* DOCUMENT EXTRACT *
===============
The FTC voted 3–2 in favor of the agreement, with both Democratic commissioners voting against. One of the Democratic commissioners, Rebecca Kelly Slaughter, criticized the agreement for failing to ensure that YouTube’s content creators, who are incentivized to enable behavioral ads, will tell the truth in designating their content as child-directed. YouTube, she argued, has the technological means to set up a system that could automatically detect videos that are directed toward children.

“The states could pursue an injunctive remedy that includes an enforceable promise of a technological backstop to keep content creators and YouTube honest about whether content is child-directed,” Slaughter wrote in a statement. “YouTube might insist that an algorithmic classifier should not be included because even better technology could soon eclipse it; I trust that the smart people who represent the states and YouTube alike would be able to draft an adaptable but enforceable provision that serves as the fourth wall to the fence that New York and the Commission have begun constructing.”

In a blog post, YouTube said it would use machine learning to automatically detect some portion of child-directed content. (Worth noting: It’s unclear whether such a system would inadvertently demonetize channels who’d complied with federal privacy laws and the platform’s guidelines. YouTube’s content creators, after all, have frequently criticized the platform for demonetizing channels – especially smaller – ones for ambiguous or unfair reasons.)
===============
* STATED PROBLEM 1 *
Set down, word for word, the part of the passage on the FTC's YouTube agreement that opens with the words containing "The FTC voted" and closes with "directed toward children.".
* STATED PROBLEM 2 *
Take the passage on the FTC's YouTube agreement further, picking up after its final sentence.

* PROVIDED INFORMATION *
===============
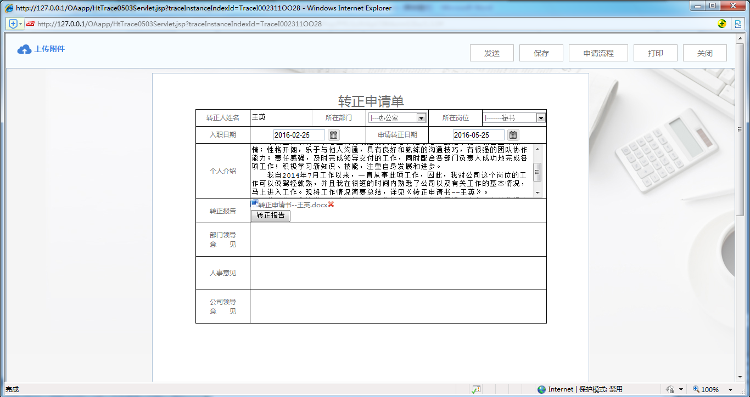
Task: Click the green icon at top-right of address bar
Action: (x=722, y=24)
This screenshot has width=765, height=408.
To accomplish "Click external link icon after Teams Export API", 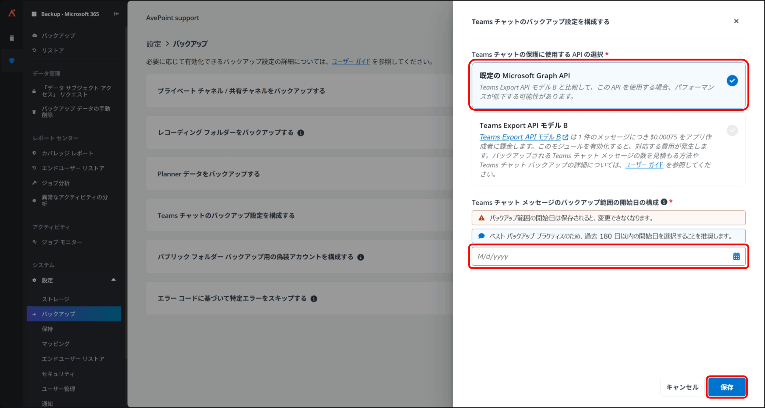I will click(565, 137).
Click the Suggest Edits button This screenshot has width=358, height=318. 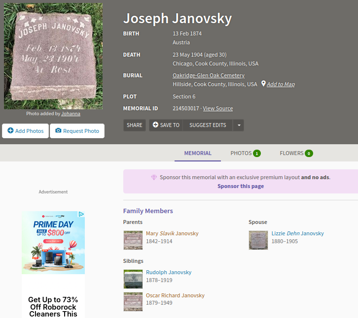coord(208,125)
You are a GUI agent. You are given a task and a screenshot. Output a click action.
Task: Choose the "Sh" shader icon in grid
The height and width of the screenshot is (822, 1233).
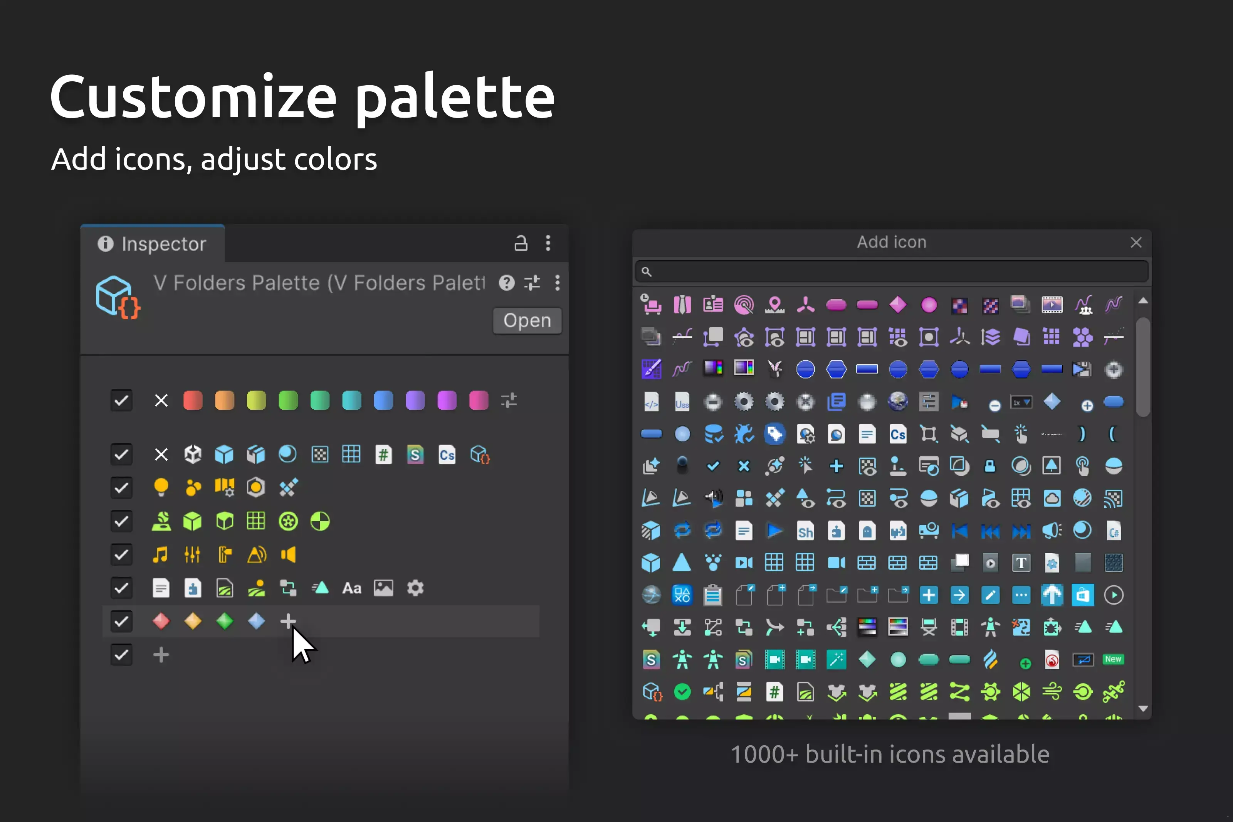click(805, 532)
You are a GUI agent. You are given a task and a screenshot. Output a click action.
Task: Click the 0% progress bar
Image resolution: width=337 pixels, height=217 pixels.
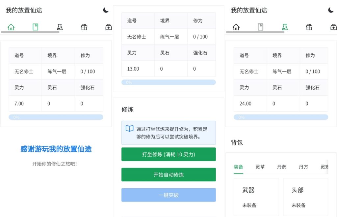[x=56, y=117]
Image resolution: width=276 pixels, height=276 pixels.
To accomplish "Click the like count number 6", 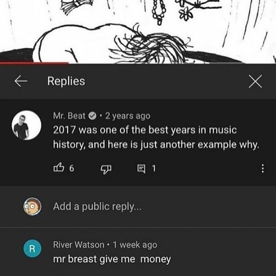I will click(72, 168).
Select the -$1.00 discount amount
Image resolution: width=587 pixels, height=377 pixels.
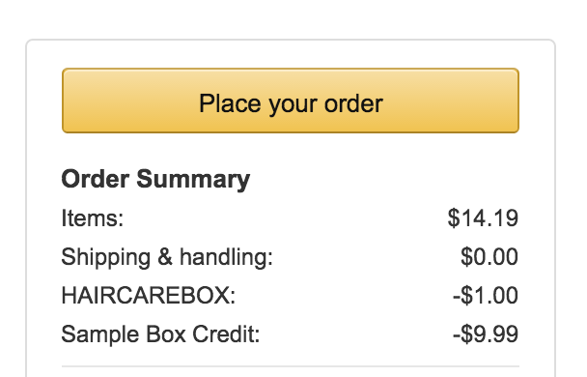(486, 295)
===============
* FINAL ANSWER 1 *
The FTC voted 3–2 in favor of the agreement, with both Democratic commissioners voting against. One of the Democratic commissioners, Rebecca Kelly Slaughter, criticized the agreement for failing to ensure that YouTube’s content creators, who are incentivized to enable behavioral ads, will tell the truth in designating their content as child-directed. YouTube, she argued, has the technological means to set up a system that could automatically detect videos that are directed toward children.

* FINAL ANSWER 2 *
Still, the current agreement is likely bad news for many YouTube creators. That’s why the platform said it plans to direct $100 million toward creators of child-directed content over the next few years. Also, YouTube last week unveiled its YouTube Kids app, which offers only approved, family-friendly content for children.

What’s unclear is whether the $170 million fine — a relatively small penalty for one of the world’s most valuable companies — will nudge YouTube and other companies to bolster children’s privacy protections.

“Under COPPA, the children’s privacy law, the FTC had authority to impose tens of billions in fines against Google,” said the consumer advocacy group Public Citizen. “A penalty of no more than $200 million utterly fails to protect children’s rights. It neither punishes Google adequately nor deters Google or other companies from future violations.”